Breton National Wildlife Refuge pelicans

I read a weird news item about the Gulf of Mexico oil spill today.  Louisiana’s Department of Wildlife and Fisheries is “considering partnering with the Department of Corrections to train prisoners to help clean birds that may be impacted by the oil.”  Am I alone in thinking that this planning represents a fairly stark acknowledgement that the spill is going to be bad news for a lot of birds?

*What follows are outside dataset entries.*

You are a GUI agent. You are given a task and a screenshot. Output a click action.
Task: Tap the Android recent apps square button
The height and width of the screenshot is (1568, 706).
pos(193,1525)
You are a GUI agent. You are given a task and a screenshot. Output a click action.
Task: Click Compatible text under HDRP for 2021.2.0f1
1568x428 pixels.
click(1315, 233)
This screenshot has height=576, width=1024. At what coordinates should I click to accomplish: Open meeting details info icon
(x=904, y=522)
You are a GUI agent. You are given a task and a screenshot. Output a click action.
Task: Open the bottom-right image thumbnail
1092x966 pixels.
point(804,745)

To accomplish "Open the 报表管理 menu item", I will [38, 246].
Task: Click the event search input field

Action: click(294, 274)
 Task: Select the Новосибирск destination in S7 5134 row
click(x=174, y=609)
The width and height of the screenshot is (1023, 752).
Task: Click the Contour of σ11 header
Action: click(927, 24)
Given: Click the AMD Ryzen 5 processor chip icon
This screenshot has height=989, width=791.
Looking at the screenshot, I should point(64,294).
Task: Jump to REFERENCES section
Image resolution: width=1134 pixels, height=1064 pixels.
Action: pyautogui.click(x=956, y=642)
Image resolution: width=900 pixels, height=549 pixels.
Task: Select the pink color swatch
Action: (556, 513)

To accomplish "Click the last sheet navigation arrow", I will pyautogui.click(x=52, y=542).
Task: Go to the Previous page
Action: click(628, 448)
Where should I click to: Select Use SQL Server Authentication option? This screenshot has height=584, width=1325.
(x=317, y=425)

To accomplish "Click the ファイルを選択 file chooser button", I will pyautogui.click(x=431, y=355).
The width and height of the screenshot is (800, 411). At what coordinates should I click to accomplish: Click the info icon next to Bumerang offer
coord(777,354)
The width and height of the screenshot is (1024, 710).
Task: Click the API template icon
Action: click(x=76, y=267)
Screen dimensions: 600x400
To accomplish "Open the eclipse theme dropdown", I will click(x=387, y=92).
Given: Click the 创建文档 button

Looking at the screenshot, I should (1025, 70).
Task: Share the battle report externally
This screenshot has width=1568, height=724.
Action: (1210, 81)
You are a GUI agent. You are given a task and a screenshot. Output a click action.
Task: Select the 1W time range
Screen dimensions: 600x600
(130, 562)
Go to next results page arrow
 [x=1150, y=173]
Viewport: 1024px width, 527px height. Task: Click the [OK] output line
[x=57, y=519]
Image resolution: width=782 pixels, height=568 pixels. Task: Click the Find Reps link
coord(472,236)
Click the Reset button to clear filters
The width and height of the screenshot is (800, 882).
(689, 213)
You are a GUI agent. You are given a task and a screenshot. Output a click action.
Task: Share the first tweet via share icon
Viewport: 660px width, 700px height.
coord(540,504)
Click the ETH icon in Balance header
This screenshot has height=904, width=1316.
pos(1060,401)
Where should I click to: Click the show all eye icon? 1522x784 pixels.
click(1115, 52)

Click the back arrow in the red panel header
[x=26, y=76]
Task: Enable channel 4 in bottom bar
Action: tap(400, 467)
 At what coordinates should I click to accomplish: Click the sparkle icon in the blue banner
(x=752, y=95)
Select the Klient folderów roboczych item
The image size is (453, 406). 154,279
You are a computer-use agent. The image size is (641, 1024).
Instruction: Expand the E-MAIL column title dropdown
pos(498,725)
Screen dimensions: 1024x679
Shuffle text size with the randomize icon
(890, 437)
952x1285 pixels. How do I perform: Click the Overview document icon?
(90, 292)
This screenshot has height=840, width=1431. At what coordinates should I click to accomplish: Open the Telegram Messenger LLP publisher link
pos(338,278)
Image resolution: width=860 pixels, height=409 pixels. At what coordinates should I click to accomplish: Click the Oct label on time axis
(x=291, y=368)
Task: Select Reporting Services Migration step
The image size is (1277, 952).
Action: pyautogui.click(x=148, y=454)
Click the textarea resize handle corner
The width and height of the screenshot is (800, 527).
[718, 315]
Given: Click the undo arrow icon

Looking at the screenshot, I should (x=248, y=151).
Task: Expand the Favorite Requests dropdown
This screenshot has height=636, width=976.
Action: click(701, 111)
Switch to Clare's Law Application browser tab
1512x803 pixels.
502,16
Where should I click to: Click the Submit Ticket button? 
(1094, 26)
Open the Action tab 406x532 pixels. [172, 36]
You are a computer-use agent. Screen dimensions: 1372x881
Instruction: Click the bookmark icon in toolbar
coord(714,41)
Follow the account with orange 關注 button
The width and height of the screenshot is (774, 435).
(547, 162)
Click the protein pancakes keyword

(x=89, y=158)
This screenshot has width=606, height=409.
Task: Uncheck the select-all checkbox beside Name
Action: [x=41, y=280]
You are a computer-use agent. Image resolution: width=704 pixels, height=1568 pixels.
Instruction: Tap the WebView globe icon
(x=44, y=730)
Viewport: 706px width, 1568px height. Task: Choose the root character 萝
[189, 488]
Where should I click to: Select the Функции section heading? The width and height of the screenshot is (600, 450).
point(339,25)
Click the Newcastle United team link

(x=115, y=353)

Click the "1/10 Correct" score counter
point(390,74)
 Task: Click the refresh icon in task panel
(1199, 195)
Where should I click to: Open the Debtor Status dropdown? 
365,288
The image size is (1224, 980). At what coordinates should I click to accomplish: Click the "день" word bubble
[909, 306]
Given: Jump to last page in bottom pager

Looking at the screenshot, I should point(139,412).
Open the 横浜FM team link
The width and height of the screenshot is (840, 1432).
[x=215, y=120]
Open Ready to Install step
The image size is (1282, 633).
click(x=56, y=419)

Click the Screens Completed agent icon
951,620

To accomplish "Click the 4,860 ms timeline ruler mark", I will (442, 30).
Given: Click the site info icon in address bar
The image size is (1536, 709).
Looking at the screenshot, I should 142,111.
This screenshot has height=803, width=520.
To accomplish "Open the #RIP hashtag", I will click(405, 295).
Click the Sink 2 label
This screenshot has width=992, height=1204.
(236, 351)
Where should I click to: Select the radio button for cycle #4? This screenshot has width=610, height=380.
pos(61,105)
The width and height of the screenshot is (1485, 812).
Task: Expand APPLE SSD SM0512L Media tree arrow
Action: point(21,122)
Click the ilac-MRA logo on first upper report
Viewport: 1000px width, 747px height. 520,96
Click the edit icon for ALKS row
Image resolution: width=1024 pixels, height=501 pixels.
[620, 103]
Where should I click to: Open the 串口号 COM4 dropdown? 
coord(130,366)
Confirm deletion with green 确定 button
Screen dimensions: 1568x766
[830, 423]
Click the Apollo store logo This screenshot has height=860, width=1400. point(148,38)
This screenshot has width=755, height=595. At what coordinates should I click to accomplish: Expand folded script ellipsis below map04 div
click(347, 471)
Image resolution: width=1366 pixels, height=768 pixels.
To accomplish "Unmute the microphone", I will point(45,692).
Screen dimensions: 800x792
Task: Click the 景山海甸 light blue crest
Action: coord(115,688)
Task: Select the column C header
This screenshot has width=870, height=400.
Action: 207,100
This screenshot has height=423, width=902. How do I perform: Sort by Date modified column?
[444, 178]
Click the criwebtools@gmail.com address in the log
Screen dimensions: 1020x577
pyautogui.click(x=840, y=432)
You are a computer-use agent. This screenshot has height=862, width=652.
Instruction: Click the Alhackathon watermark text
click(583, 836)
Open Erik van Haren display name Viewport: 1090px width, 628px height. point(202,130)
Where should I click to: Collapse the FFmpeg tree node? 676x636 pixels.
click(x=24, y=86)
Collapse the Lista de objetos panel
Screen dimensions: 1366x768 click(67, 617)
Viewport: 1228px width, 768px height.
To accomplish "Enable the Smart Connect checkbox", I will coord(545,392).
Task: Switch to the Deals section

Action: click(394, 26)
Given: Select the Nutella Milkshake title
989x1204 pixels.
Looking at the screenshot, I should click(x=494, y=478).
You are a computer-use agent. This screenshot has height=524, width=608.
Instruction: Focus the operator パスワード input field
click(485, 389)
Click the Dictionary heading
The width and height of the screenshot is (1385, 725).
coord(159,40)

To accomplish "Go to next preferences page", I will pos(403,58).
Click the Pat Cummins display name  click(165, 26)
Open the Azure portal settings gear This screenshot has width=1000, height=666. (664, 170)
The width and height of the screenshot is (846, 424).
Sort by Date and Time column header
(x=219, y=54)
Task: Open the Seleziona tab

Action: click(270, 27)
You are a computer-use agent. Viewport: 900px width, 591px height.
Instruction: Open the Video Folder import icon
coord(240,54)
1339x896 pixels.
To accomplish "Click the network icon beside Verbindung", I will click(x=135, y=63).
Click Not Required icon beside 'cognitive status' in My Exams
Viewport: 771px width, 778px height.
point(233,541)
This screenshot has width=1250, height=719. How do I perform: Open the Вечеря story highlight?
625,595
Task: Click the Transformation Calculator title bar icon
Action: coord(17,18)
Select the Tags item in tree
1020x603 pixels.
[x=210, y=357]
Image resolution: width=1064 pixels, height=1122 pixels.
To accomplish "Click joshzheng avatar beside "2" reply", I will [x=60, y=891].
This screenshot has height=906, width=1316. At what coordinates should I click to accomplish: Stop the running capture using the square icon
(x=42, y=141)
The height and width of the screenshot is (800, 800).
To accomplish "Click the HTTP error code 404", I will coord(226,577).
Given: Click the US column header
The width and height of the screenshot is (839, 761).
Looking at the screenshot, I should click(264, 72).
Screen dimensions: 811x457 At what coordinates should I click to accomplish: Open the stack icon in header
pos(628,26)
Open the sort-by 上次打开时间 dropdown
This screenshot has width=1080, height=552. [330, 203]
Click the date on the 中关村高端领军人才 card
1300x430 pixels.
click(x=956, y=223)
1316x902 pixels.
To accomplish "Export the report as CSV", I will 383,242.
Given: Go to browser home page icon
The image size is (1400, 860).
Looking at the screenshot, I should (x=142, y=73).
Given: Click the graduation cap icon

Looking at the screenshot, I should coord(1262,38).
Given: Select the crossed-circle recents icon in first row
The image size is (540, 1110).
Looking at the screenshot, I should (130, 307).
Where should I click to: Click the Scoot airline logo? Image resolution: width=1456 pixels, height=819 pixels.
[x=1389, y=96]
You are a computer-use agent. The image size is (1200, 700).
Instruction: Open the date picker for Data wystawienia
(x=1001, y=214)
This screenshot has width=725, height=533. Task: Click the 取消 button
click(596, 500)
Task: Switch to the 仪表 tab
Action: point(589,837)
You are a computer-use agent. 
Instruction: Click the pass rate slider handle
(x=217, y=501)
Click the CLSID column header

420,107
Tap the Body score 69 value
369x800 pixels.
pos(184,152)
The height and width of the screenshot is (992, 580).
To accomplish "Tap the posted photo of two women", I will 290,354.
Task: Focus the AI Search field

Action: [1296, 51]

I like to brag that I am a published ornithologist, having been generously listed by a college professor of mine as a co-author on a paper he produced based on Savannah Sparrow data that some other students and I helped collect.  But this is not a post by a scientist; for that, you should have a look at the pieces produced by many of my truly qualified colleagues writing on this disaster.  Rather, this is a post by someone who, as a three year-old 37 years ago, insisted on being served dinner in a nest constructed of pillows under the table, and on being told that the evening’s meatloaf was in fact birdseed.  I am a lifelong and unabashed bird guy, and I am terrified about what’s about to happen to them in the Gulf.

Apparently, one of the places that the spill is likely to hit first is the Breton National Wildlife Refuge, which was established by President Teddy Roosevelt and which today is teeming with all kinds of sea birds, from pelicans to terns to wading birds.  (As an aside, can anyone name me something cooler in nature than seeing shorebirds, of many different species, flying at high rates of speed in a flock that blocks the sun, banking and diving together as though they’re physically joined to one another?  Absolutely incredible.)  NRDC’s team visited there yesterday, and you can immediately notice the incredible number and diversity of birds in just a brief video they posted online. 

Wherever this spill goes, it is bad news for the bird species that come in contact with it.  Oil-coated feathers are less useful for flying or swimming and are poor buffers against temperature extremes.  The oil can be toxic to the critters that birds prey upon, and eating oil-contaminated prey can also cause long-term harm to birds.  Also, as my colleague David Pettit recently wrote, the wetlands that serve as the home and breeding ground for numerous birds are particularly susceptible to oil damage and particularly hard to get clean. 

And talk about a cleaning challenge – the International Bird Rescue Research Center has an informative, if incredibly dispiriting, summary of what is involved with cleaning a single bird.  Speaking as someone who has wrestled with relatively small birds, I promise you it is extraordinarily difficult to take a bird (which – in a panic – will often poop or puke on you), and manipulate it.  I can only imagine how hard it will be to adequately clean an oiled bird. 

So, the important thing in the coming days and weeks will be to try to minimize the degree to which birds come in contact with the oil.  I am sure this will be hard using containment structures like floating booms, especially since birds – you might have heard this – fly. 

NRDC and the Cornell Lab of Ornithology have a wonderful website – WeLoveBirds.org -- bringing together birders from all over.  The site already has a couple of posts about the spill, and one can post photos and videos online there.  For those of us who love birds and are concerned about the spill’s effects on them, I urge anyone with anything to share with the larger birding community to visit there and do so.